Demetrious Johnson respects the game of Jake and Logan Paul

one championship
Credit: ONE Championship

There are many in the combat sports realm that have no love for the success of Youtube influencers like Jake and Logan Paul. Former Ultimate Fighting Championship flyweight legend Demetrious Johnson is not one of them.

The brothers Paul have developed a great deal of heat from competitors in both mixed martial arts and boxing. They are viewed as social media influencers who have used their celebrity fame to pull in million dollar paydays in the fight game, without paying dues. Essentially, skipping the years of toiling away at their craft in the gym, and making little to nothing as they climbed the industry ladder.

However, current ONE Championship flyweight, and the promotion’s reigning flyweight grand prix champion, sees things differently.
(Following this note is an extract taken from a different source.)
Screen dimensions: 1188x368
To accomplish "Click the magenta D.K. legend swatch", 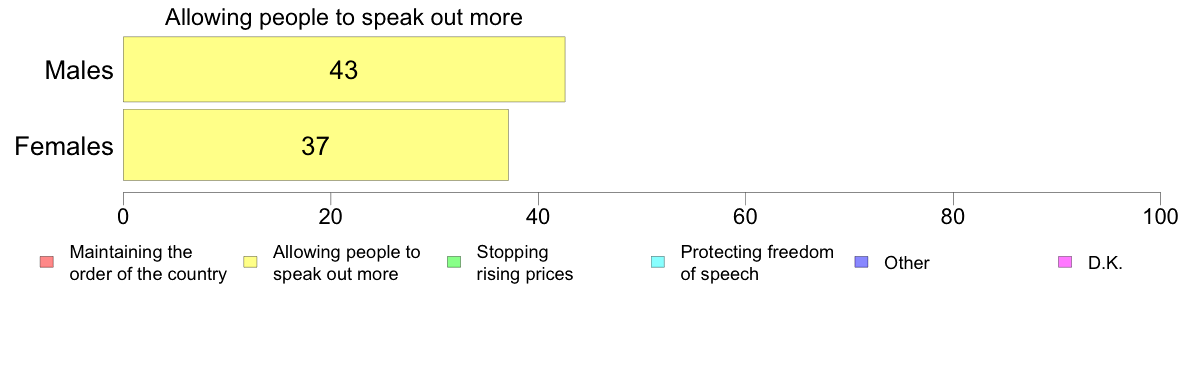I will [1065, 262].
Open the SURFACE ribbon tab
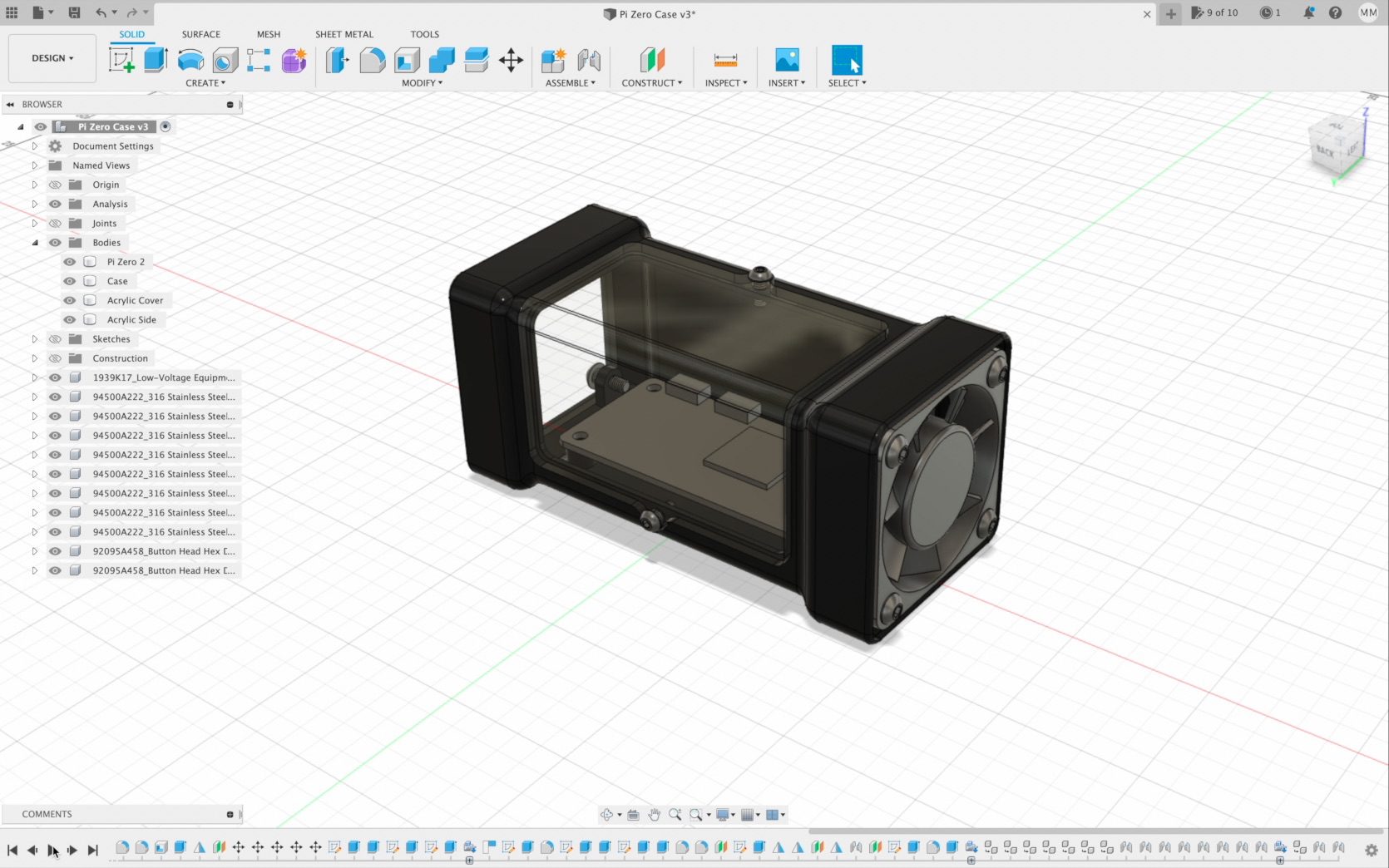 pyautogui.click(x=200, y=34)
From his perspective as a lifelong athlete, he believes competitors like the Paul brothers are putting in the work necessary to reach a performance standard that could be on the level of the pay bracket they have so quickly reached.

Demetrious Johnson has respect for the Paul Bros. game

demetrious johnson
Credit: ONE Championship

“When you have unlimited money, when you have millions of dollars and you don’t have to do a 9-5 job, you have the best access to the trainers, you have the best access to nutrition, you train for eight weeks for somebody, you are gonna become the product of something,” Johnson told MMAJunkie via ONE Championship. “So people think that Jake Paul, Logan Paul, they just got off the couch playing video games, that’s not the f*cking case. These guys are training like full-time athletes. These guys train better than some of the professional athletes that have been in the game for five or 10 years.”

If any fighter were to have a distaste for the greenbacks the Paul’s and other celebrities turned fighters are making, it would seem like the man known as “Mighty Mouse” would be at the top of the list. For so long, he was the gold standard of MMA performance yet many in the industry felt during that time he did not receive the sort of marketing push from the UFC that lesser skilled talents were given. However, that experience has not made Johnson, 34, resentful of these fighting influencers.

Rather it taught him the value of branding. And he respects that these neophyte combatants have strategically used their brand to succeed at the goal of all prizefighters. To make money, and a lot of it.

“I support the YouTubers, the TikTokers and the thing is, at the end of the day it’s about making money,” Johnson said. “Those guys have such a big following and a lot of the athletes complain how Jake Paul, Logan Paul, those guys are making million-dollar paydays and us athletes have been in this sport for years and will never see a payday like that. The reality is your brand and your likeness or your following is what sells, and I’ve learned that from when I was in [the UFC] and it’s proven to this day.”

Johnson last competed in April, at ONE on TNT I, in a losing effort against reigning ONE Championship flyweight titleholder Adriano Moraes. It was only the Washington natives second loss over the last nine years.